Data has indicated adverse maternal and neonatal outcomes from placental conditions, alongside a high risk of recurrence in subsequent pregnancies.
In a recent review, investigators described the pathological findings of the placenta and how communication should be performed between obstetricians, neonatologists, and pathologists diagnosing placental disorders.1
Placental function may be impacted by a variety of conditions, including genetic, metabolic, maturation, and circulatory disorders. Understanding the pathology of the placenta is crucial for proper treatment, with multiple organizations publishing guidelines for placental examination.
During placental investigation, maternal or fetal diseases that were previously unsuspected may be identified. Many current guidelines are based on unique health care systems, highlighting the need for increased variety toward examination standards.2
Investigators published a review to highlight clinical indications for placental pathological examinations and provide standardized recommendations.1 The review began with recommendations for weighing the placenta with the membranes while still in the delivery room to achieve a fresh weight.

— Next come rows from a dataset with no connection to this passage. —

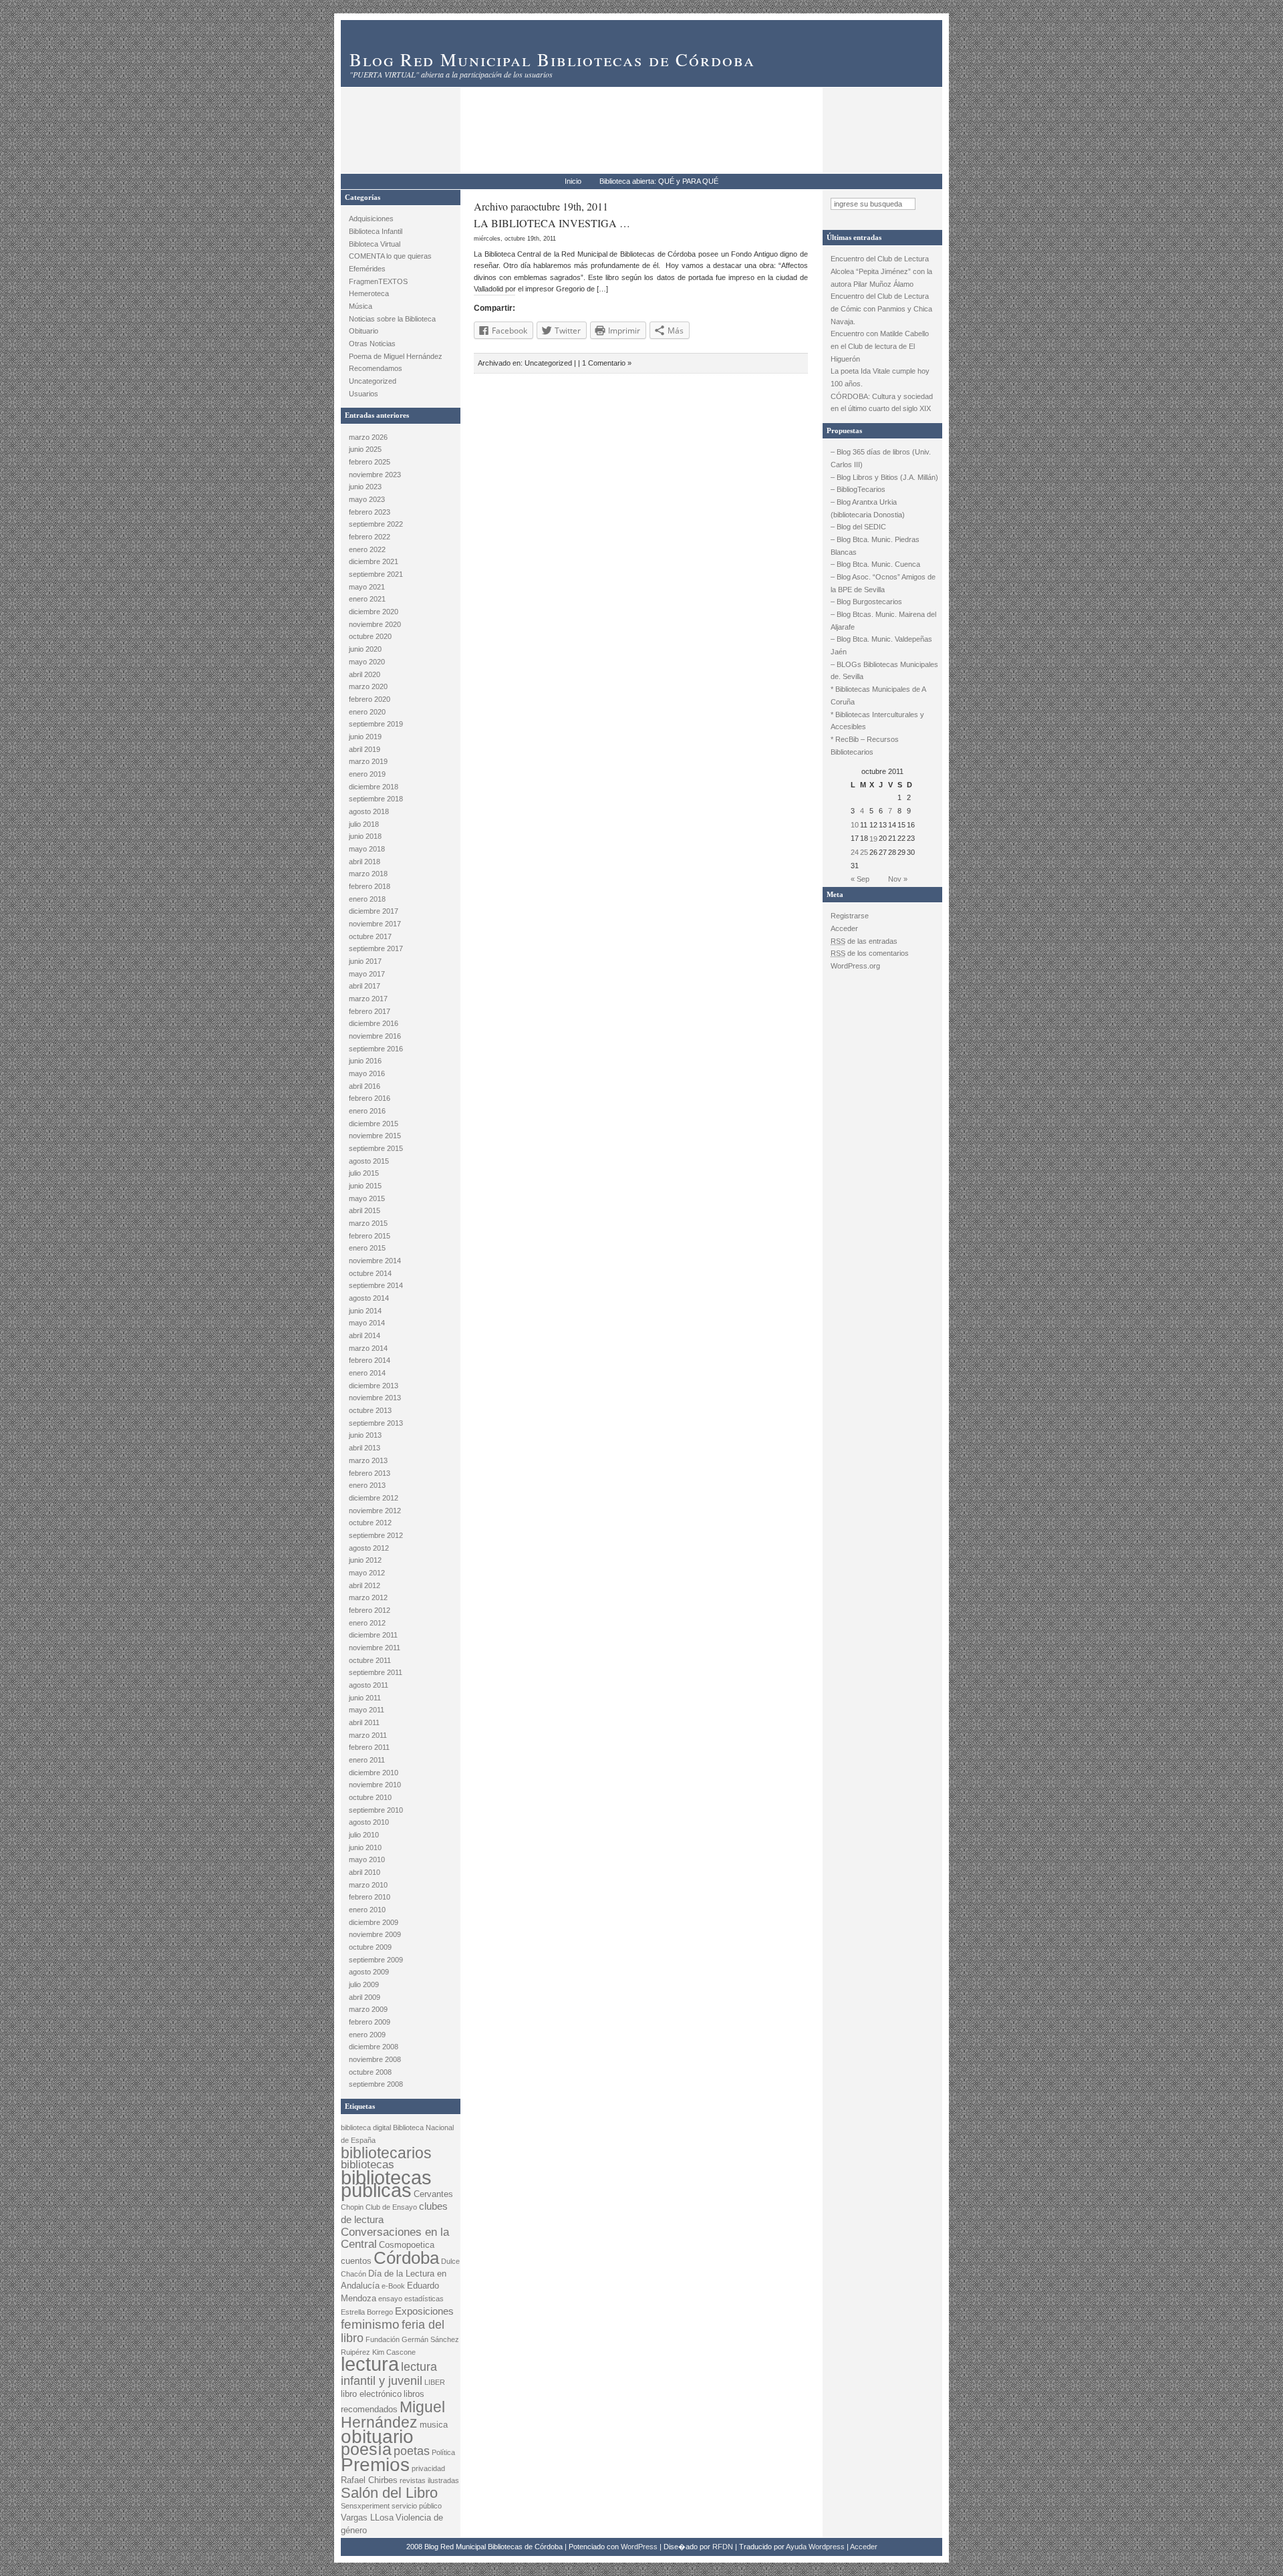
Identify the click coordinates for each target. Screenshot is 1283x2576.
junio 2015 (365, 1186)
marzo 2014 (368, 1348)
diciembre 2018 (373, 787)
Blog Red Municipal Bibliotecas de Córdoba (552, 59)
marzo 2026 (368, 437)
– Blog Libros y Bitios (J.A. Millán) (884, 477)
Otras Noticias (372, 344)
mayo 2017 (367, 974)
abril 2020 (364, 674)
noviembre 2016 (375, 1036)
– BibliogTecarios (858, 489)
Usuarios (363, 394)
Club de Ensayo (391, 2207)
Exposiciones (424, 2311)
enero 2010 (367, 1910)
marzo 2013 (368, 1460)
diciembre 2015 (373, 1124)
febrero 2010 (369, 1897)
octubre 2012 (370, 1523)
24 (855, 852)
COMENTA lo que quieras (390, 256)
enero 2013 (367, 1485)
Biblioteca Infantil (375, 231)
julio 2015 (364, 1173)
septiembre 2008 (376, 2084)
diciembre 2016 (373, 1023)
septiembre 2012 (376, 1535)
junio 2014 (365, 1311)
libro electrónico (371, 2394)
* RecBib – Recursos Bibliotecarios (865, 745)
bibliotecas (367, 2164)
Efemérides (367, 269)
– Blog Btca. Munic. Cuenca (875, 564)
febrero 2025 (369, 462)
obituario (377, 2436)
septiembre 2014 (376, 1285)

The umbilical cord should also be measured, including placental and newborn components. Placenta undergoing histopathological examination should be fresh and untrimmed when sent to the pathology department, where it will be weighed without the membranes or umbilical cord.
In 2016, a group of placental and perinatal pathologists published criteria for diagnosing placental lesions. A normal placenta has low-velocity, high-volume blood flow, which changes to accelerated villous maturation during maternal vascular malperfusion. This presents as increased syncytial knots and intervillous fibrin causing villous paucity.
Patients with abruptio placentae are at an increased risk of preeclampsia caused by arteriopathy, with abruption occurring following rupture of the maternal veins at the placenta’s periphery. The course of abruptio placentae may be acute or chronic.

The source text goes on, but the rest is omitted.